One last idea for the week l’kavod Shabbos. Today is 21 Adar, the yahrzeit (unless you marked it in Adar I) of R’ Elimeleh m’Lizensk, author of the Noam Elimelech. I remember reading in R’ David haLivni’s autobiography “The Book and the Sword” (well worth reading irrespective of his theories about Tanach!) that in his hometown of Sighet in Romania people would go to mikveh before learning the torah of the Noam Elimelech, and the rumor was that the stars found in many editions at the end of certain segments hint to greater sodos that could not be put into text. With rumors like that it’s enough to even get a misnaged (even one that reads R’ David haLivni) curious enough to take a peek. Anyway, the opening torah on this week’s parsha seems appropriate:
“VaYisa Aharon es yadav el ha’Am vayivarchem, vayeired mey'asos hachatas v’ha’olah v’hashelamim” (9:22). There seems at first glance to be no reason for the Torah to tell us that Aharon descended from the mizbeyach after blessing the people, and grammatically, the phrase itself is strange – one descends from a place, from the mizbeyach, not from an action. The Noam Elimelech uses the pasuk as a springboard to discuss the tension in balancing love of G-d with love of mankind. The “ivory tower” tzadik” can devote himself to the pure pursuit of perfection and closeness with G-d, but that pursuit comes at the sacrifice of closeness with others who can never reach such lofty heights. One cannot influence and elevate people without coming in contact with their problems and their shortcomings; one cannot bless people unless one is truly sensitive to their shortcomings.
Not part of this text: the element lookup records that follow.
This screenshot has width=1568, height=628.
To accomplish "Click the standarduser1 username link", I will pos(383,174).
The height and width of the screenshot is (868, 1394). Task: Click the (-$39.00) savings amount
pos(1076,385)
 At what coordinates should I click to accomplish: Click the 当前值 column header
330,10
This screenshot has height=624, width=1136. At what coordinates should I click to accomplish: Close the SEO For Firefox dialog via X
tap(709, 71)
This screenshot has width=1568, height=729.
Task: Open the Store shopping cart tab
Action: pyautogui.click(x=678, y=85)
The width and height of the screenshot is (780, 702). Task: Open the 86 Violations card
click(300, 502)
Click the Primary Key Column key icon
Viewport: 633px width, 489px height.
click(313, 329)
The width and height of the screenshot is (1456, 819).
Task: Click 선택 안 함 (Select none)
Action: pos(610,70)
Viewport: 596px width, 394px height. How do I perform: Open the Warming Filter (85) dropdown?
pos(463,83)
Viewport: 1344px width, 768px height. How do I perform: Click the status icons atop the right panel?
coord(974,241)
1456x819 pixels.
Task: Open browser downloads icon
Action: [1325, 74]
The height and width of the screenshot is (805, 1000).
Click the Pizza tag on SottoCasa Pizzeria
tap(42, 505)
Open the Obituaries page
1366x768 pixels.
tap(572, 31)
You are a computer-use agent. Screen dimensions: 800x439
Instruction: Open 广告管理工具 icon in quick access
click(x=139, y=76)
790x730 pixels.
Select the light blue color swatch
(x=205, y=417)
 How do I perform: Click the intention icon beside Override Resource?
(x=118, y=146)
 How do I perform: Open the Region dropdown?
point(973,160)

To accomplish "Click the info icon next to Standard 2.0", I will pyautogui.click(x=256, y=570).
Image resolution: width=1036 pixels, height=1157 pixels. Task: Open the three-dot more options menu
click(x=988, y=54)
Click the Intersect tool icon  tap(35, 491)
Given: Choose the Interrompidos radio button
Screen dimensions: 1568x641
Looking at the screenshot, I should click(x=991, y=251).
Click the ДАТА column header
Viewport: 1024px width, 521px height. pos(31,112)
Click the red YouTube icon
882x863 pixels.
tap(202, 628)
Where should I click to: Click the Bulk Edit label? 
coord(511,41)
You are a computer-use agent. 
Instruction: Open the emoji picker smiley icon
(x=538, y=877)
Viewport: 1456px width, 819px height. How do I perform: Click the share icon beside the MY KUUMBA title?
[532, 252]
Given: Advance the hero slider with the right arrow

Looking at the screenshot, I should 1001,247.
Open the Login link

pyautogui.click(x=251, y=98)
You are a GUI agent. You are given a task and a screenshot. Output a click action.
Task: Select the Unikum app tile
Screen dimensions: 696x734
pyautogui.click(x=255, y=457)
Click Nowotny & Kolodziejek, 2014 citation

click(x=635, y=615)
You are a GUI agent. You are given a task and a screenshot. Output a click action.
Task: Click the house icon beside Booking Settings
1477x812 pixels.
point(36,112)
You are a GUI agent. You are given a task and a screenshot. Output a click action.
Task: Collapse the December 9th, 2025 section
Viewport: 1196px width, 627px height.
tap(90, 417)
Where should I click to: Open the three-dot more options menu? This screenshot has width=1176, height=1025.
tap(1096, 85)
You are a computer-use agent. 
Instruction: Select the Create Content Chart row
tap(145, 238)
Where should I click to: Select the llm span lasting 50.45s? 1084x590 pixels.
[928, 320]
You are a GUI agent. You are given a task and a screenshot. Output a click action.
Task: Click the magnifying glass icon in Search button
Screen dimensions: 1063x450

Aharon is the paradigm of the tzadik who suffers a “descent” not in the physical sense of going to a lower location, but in the sense of sacrificing the world of personal perfection for the sake of bringing blessing to the lives of ordinary people. “Descent” is a consequence of blessing. Dealing with people, even for the lofty goal of elevating their lives, entails personal sacrifice of the world of “chatas, olah, and shelamim”, korbanos, from the root krv=closeness to G-d, but that sacrifice itself is the mark of true tzidkus.
When I first thought about this idea I was somewhat depressed by it, maybe because I’m not a chassid. Is it fair to say that one must choose between mankind and G-d, between dedication to self-perfection and tolerance for others? I have a hunch that is not what R’ Elimelech meant to convey. I think the lesson here is that the dichotomy that I painted is ultimately a false one. One cannot truly be dedicated to G-d without concern for one’s fellow man, and one cannot truly achieve perfection without being willing to sacrifice that goal for the concern of another. The “descent” of Aharon is temporary and superficial, as it ultimately leads to the elevation of the people as a whole to greater and more lofty heights.
Of course, R’ Elimelech’s life and the lives of so many tzadikim are characterized by a love of G-d comparable only to their love of mankind. Their teachings are the bracha left for us to learn from, a bracha which entailed a ”descent” in terms of sacrificing time and effort to impart, but paradoxically I think it is that descent to influence future generations which ultiamtely is the source of the greatest aliya, esp. on the yom hayahrzeit.